Gary Tatintsian Gallery is proud to present Tony Matelli’s second solo show entitled The Idiot.
Concurrent with the inevitable spectacle and regality of the Moscow Biennial, Tony Matelli has chosen to install only three small and deceptively simple sculptures. Through themes of surrender, entropy, and misbehavior, the installation continues Matelli’s irreverent critique of socially sanctioned (art) spaces and values among other analogous concerns.
Conceived as an outdoor piece The Idiot is a bronze sculpture of an old Budweiser beer box mounted on the wall. Possibly a leftover from a drunken night, the box with two punched holes suggests a provisional head or effigy. A town drunk. The village idiot. Emptied of its original contents, Matelli has made this hollow head home to birds, who live, eat and shit within it. Flying in and out of the eyes of The Idiot and through the gallery, the birds function as visual thought bubbles. The gallery is no longer filled with empty space—dead space—it is now filled with Idiot space.

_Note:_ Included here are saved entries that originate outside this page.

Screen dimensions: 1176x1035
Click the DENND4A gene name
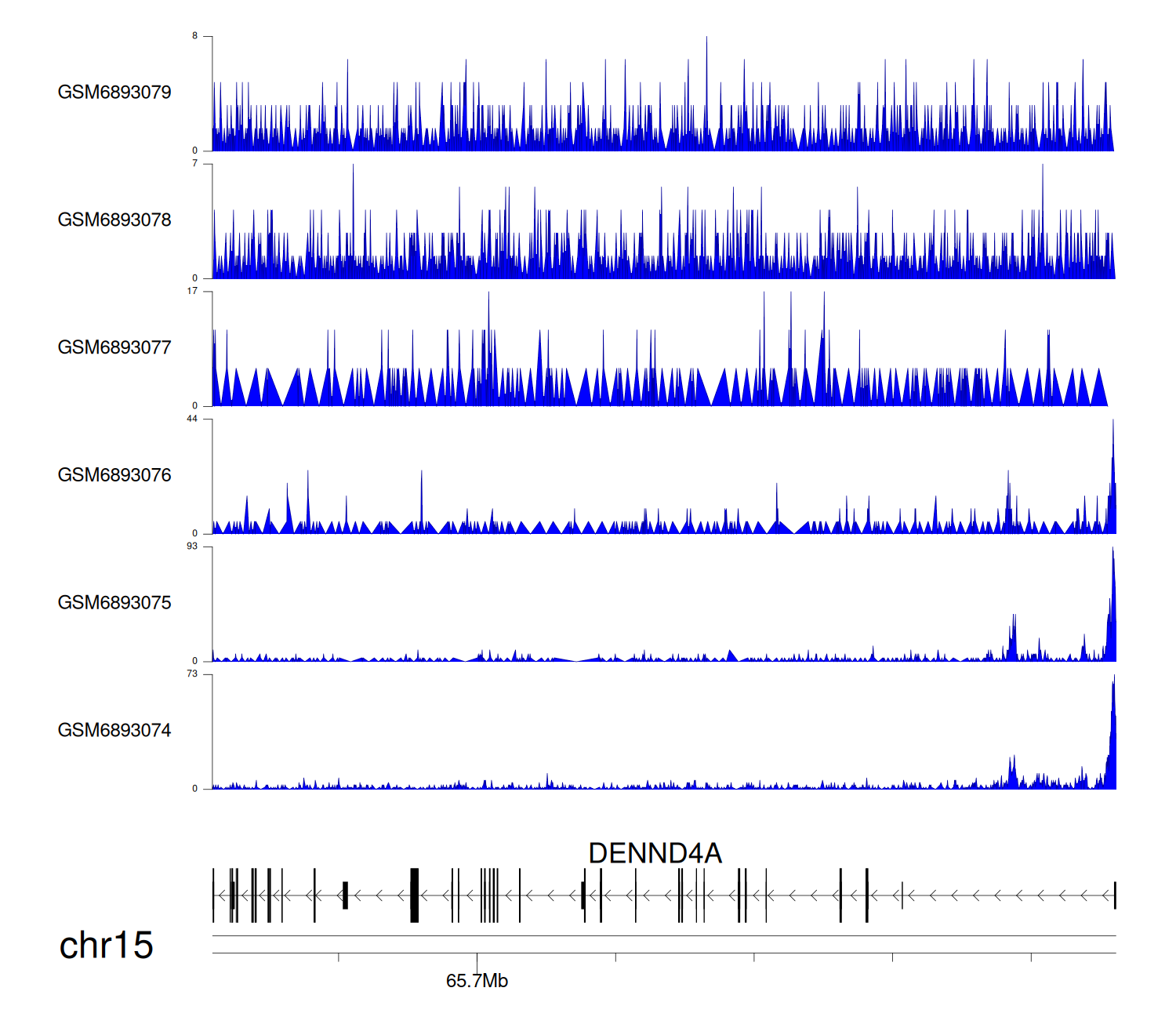(655, 853)
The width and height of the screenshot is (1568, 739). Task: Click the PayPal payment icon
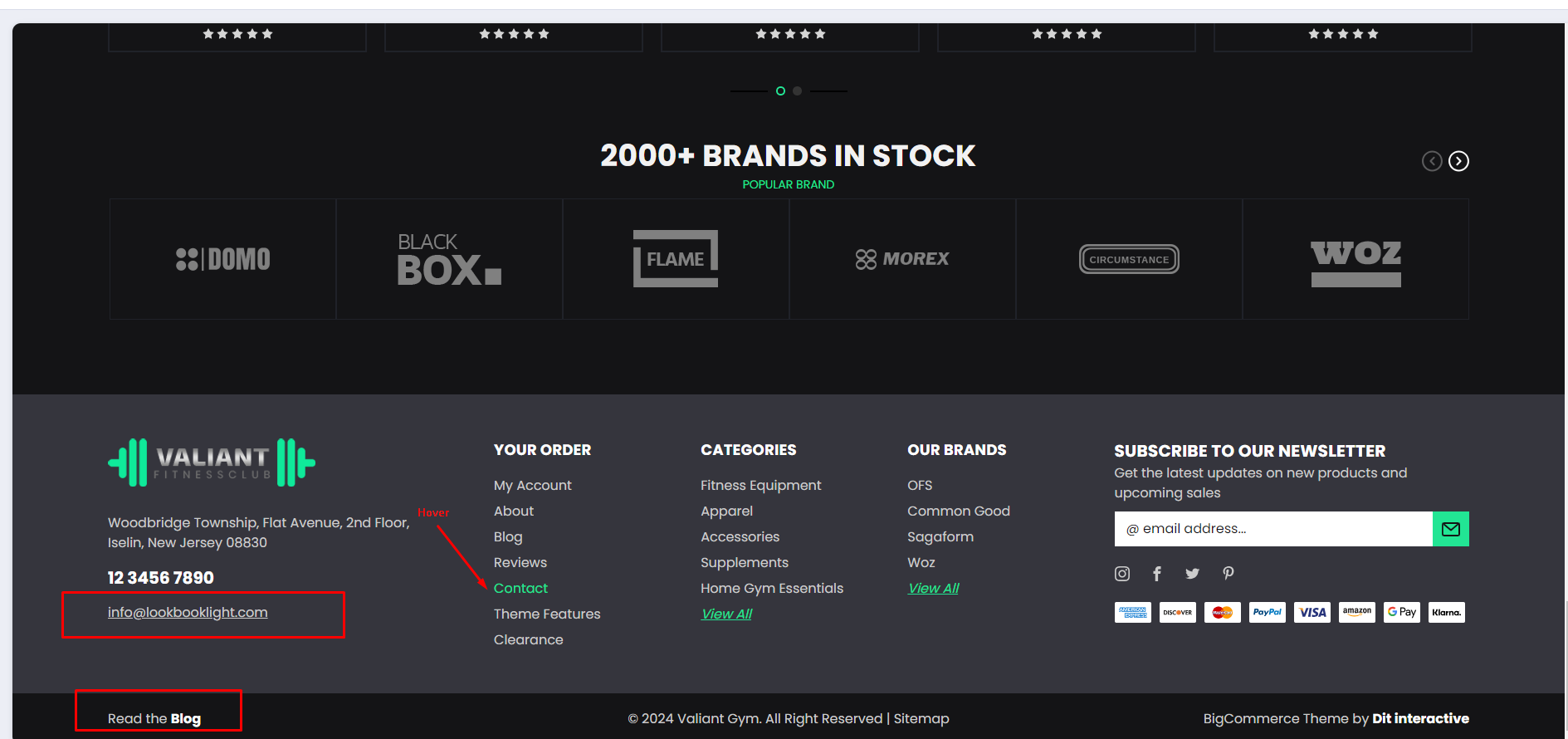point(1268,613)
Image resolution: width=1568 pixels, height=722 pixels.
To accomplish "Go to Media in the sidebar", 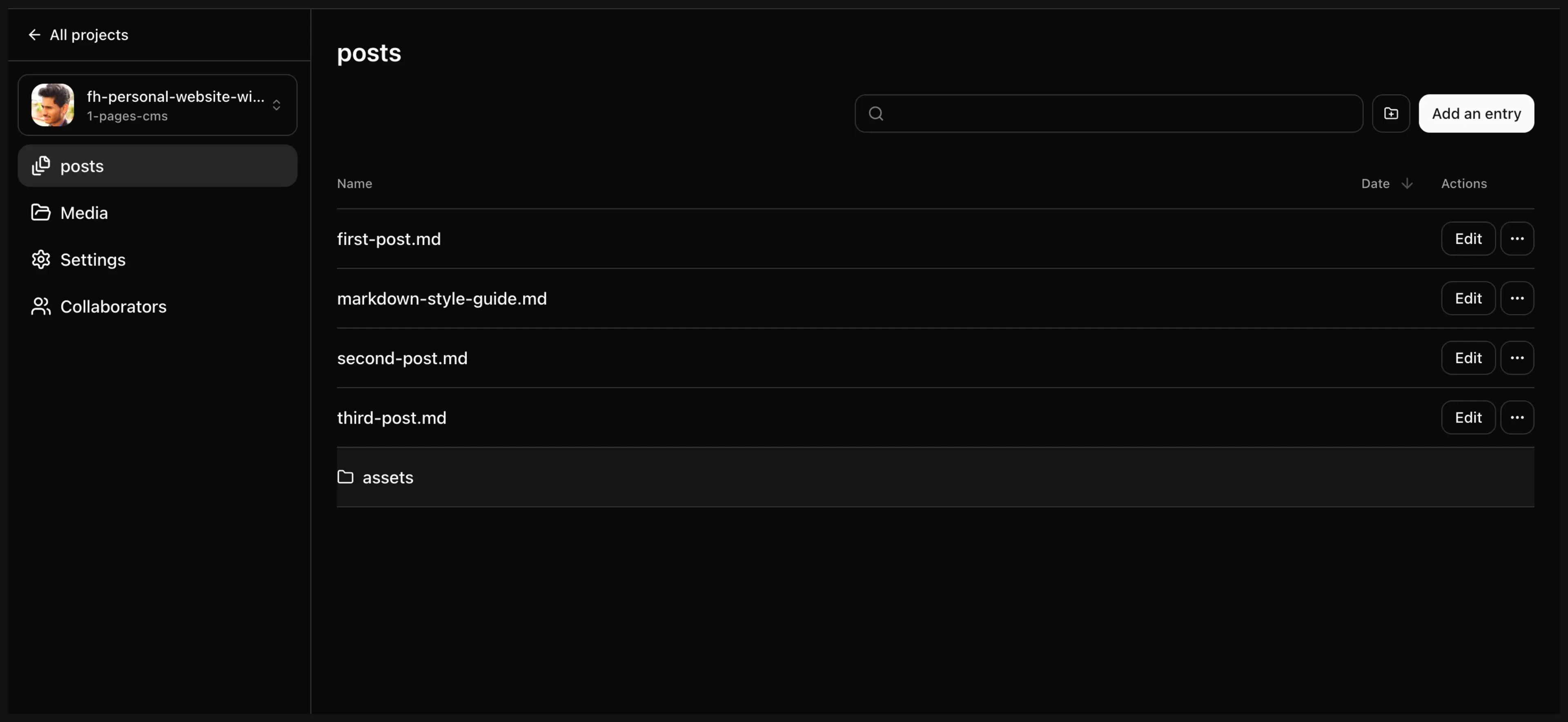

Fuck it, free yourself! represents a rejection of the status-quo and a violent withdrawal from society. Seamlessly realized in porcelain and steel, two hundred dollar bills burn casually on a table. The bills are mysteriously unconsumed by the dancing fire. It is a dream magically rendered; an eternal flame. This is an anti-social sculpture. It is what happens when the peasants run the castle.
Matelli’s signature hyperrealistic bronze weeds “overgrow” the gallery, occupying the marginal areas such as wall corners, fissures in the floor, and gaps around the edges. Often seen as symbols of neglect and surrender, the weeds here are a celebration of the mundane and vulgar over the rare and precious. Permanently rebellious, the plants are nagging reminders of infallibility and vanity, but at the same time act as unlikely heroic symbols.
Hypnotic, exquisitely rendered and densely layered, these small sculptures represent an aggressive withdrawal from the parody of ambition and terminal hollowness that has come to signify art spectaculars. Matelli treats the gallery as a left-over, a forgotten space, in fact a rejected space. He addresses a moral predicament he finds largely absent in the art of his contemporaries for whom the act of art itself is of unquestionable value. His work is largely sustained through questioning acts of worth and worthiness, often testifying that there are things we should not and simply cannot maintain.